- What is expected: Every line from the one containing "Given: Click long net profit value $5,250.85" to the one containing "Screen dimensions: 1167x380" in the records below, both included, must be set down exactly, and no other line.

- Supplied data:
========================================================================

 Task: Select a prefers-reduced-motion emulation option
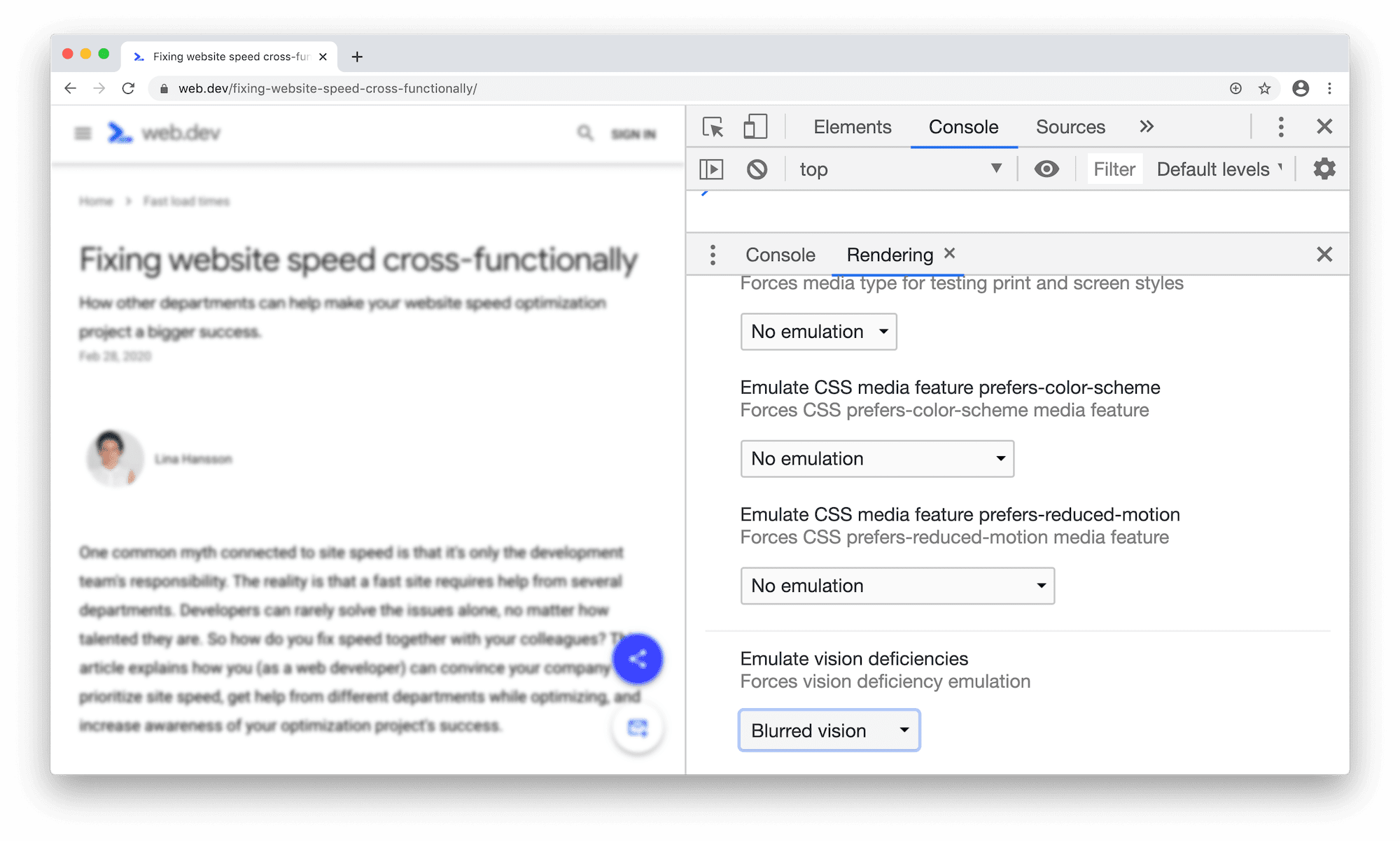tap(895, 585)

========================================================================

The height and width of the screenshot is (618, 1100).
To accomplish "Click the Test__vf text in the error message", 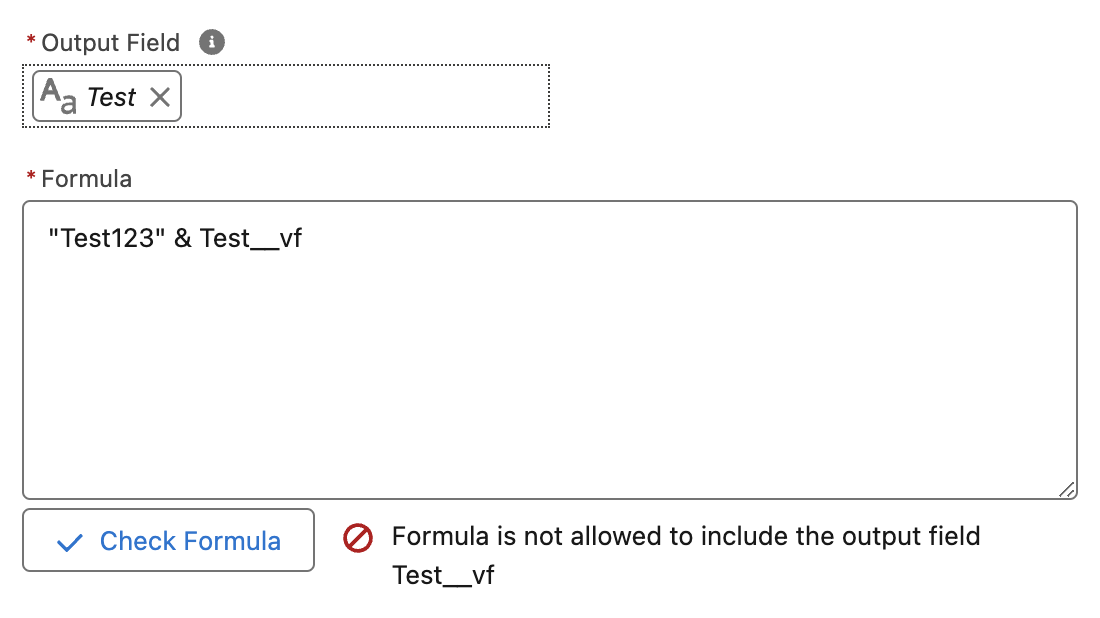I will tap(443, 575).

========================================================================

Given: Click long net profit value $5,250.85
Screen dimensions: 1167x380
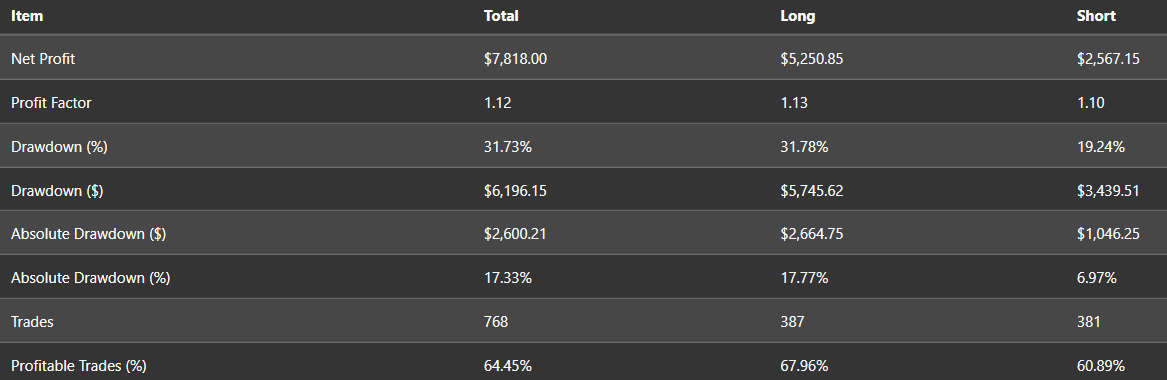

========================================================================

- Output below:
Given: Click long net profit value $5,250.85
Screen dimensions: 1167x380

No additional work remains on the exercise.